Satisfied with the job, but not with the management

Dec 04 2002 by Brian Amble Print This Article

Three quarters of the UK workforce are satisfied with their jobs, research from the CIPD suggests. But most have a low opinion of their organisations and senior management, with the public sector showing the greatest gulf between workers and management.

The survey, exploring 1000 workers' perceptions of their current employment relationship, based on the concept of the "psychological contract", confirms a long-term trend of declining satisfaction that is most marked in the public sector.

While the findings are generally positive when it comes to workplace satisfaction, they also show that UK workers do not believe that their organisations or senior executives necessarily have their best interests at heart. Trust in senior management is not particularly high: only one in three people trust senior management "a lot" to look after their best interests.

The proportion of younger workers aged between 25-29 who express significant levels of trust in senior management is lower still at only one in five. Substantially more people in both the public and private sectors are willing to trust their immediate line manager than to trust the organisation as a whole. Over half of those surveyed say their performance is being measured all the time, and more than a quarter complain that they are under constant observation.

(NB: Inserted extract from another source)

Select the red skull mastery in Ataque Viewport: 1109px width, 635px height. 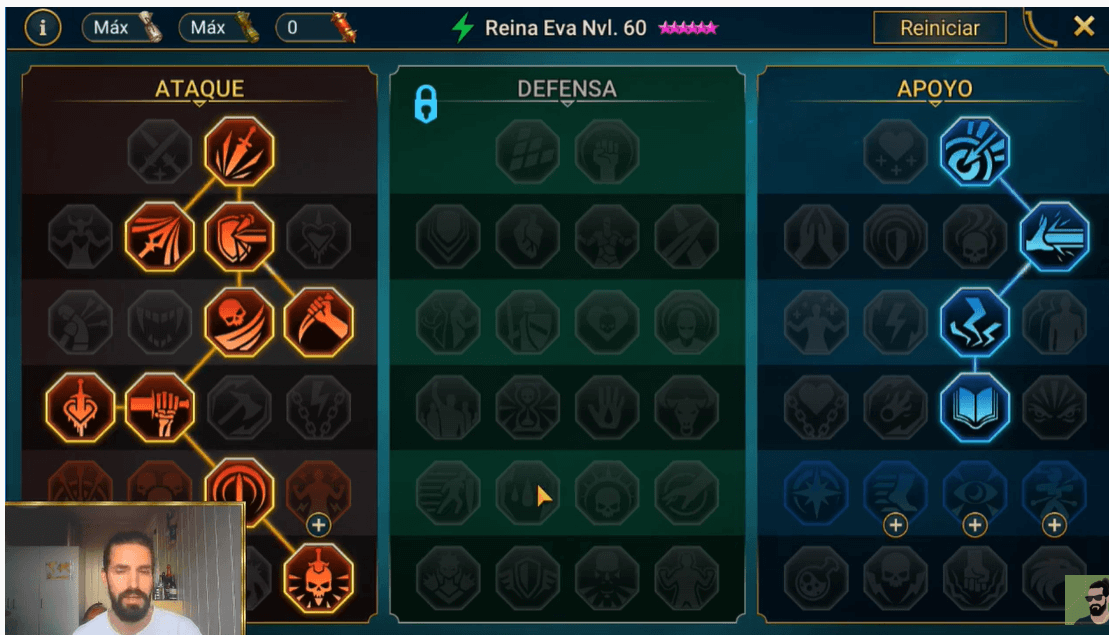[x=238, y=322]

Significantly, the proportion of people who feel involved in workplace decision-making has fallen dramatically over the last 6 years from 66 per cent to 40 per cent. Whether this is because workplaces are becoming less consultative or because managers are placing less reliance on formal consultation processes and making use of more informal methods to secure commitment is unclear.

On a brighter note, satisfaction with work life balance has been increasing in the private sector over the last three years. There has also been a significant increase in satisfaction in the public sector over the last 12 months but no clear trend over the longer period. These findings reflect increased use of family-friendly policies and practices in both public and private sectors.

Mike Emmott, CIPD Adviser on Employee Relations says: "The general picture is that employee attitudes seem to be fairly stable. However, senior managers need to work much harder to win the confidence of the people they lead and manage. They must show that they care about the interests and well-being of their employees. "Many people feel that they are under constant scrutiny and these people are much more likely to feel dissatisfied and under stress than other workers.

These negative results arise from managers’ failure to create a climate of trust and an over-rigid style of management which discourages innovation.”

Levels of satisfaction, trust and commitment are all lower in the public sector than in the private sector, reflecting the findings of a recent Audit Commission report. Public sector employees were more likely to report dissatisfaction with higher levels of stress and less work-life balance, although in most areas of the public sector more workers feel that they are being fairly treated and they also state that employers’ promises have been kept.

Central government, however, fares particularly badly in all respects. People working in government departments and agencies consistently display more negative attitudes than those in other sectors. For example, only seven per cent of people in central government believe strongly that "the organisation cares about my opinions". Two out of five feel fairly treated by their mangers and supervisors compared with more than half in other sectors. Nearly 50 per cent say that "what happens at work isn’t really important, it’s just my job" – three times the percentage in the NHS.